= List of people who did not pledge allegiance to Abu Bakr =

This is a list of people who did not pledge allegiance to Abu Bakr following the succession at Saqifa and the subsequent establishment of his caliphate.

When the Islamic prophet Muhammad died in 632 CE, his Medinese supporters, known as the Ansar, gathered at the Saqifa to elect a leader from among themselves to maintain their autonomy, fearing domination by the Quraysh. Meanwhile, Ali was expected by a segment of the community to succeed the Islamic prophet Muhammad upon his death, due to their close kinship and Muhammad's reported preference. As he performed Muhammad's funeral rites, a group of companions of Muhammad left and proclaimed Abu Bakr as the caliph, while the rest remained loyal either to Saʽd ibn ʽUbadah, representing the Medinans and the Ansar, or to Ali, representing his claim to the succession.

== Background ==

In the immediate aftermath of Muhammad's death in 11 AH (632 CE), several of the Ansar (natives of Medina) gathered in the Saqifah (courtyard) of the Saida clan.
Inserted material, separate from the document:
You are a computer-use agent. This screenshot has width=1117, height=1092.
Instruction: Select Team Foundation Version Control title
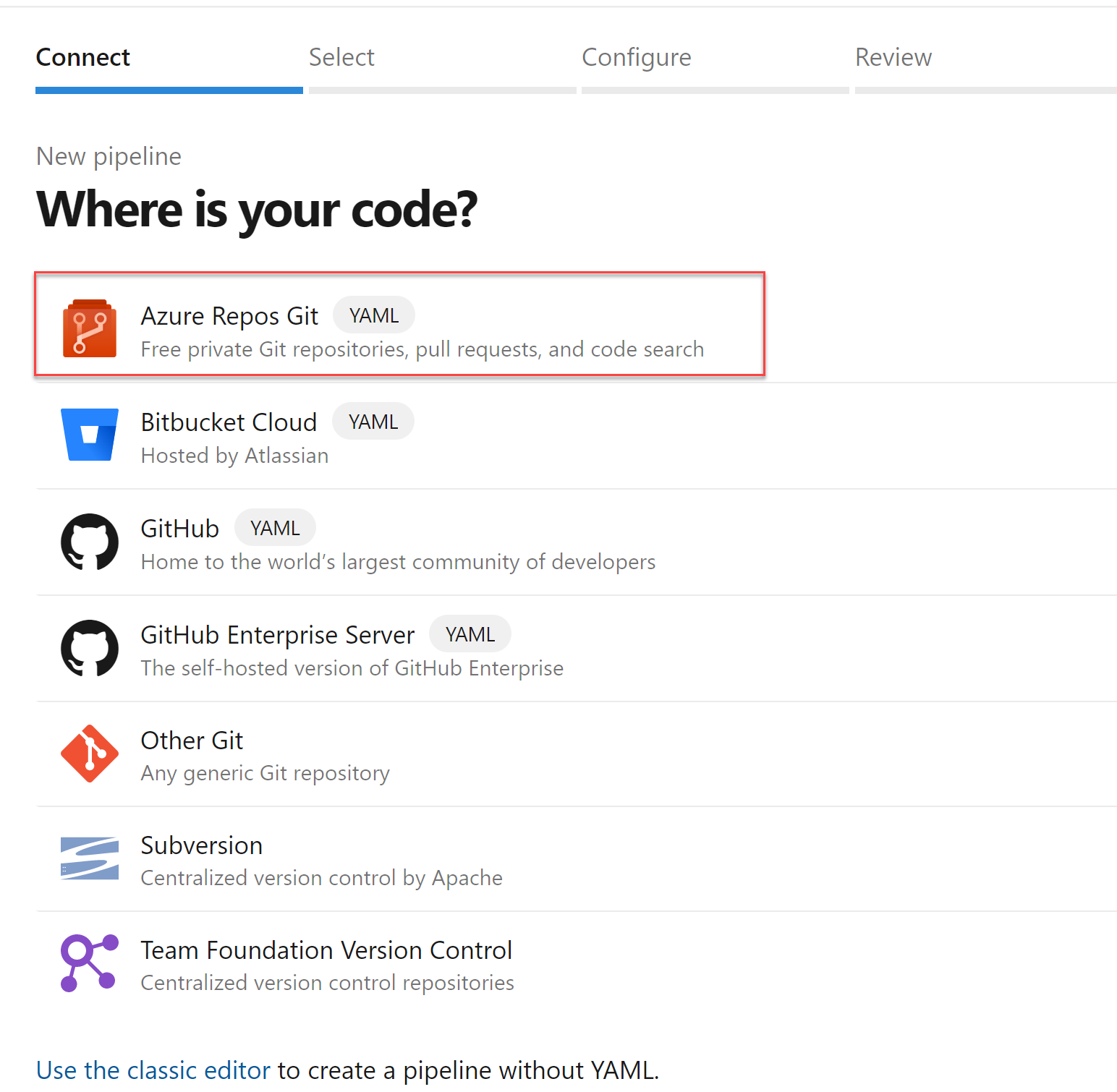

According to Madelung, the Ansar likely believed that their allegiance to Muhammad had elapsed with his death and expected that Muhammad's community would disintegrate. For this reason, the purpose of their meeting might had simply been to re-establish control over their city, Medina, under the belief that the majority of the Muhajirun (migrants from Mecca) would return to Mecca anyway.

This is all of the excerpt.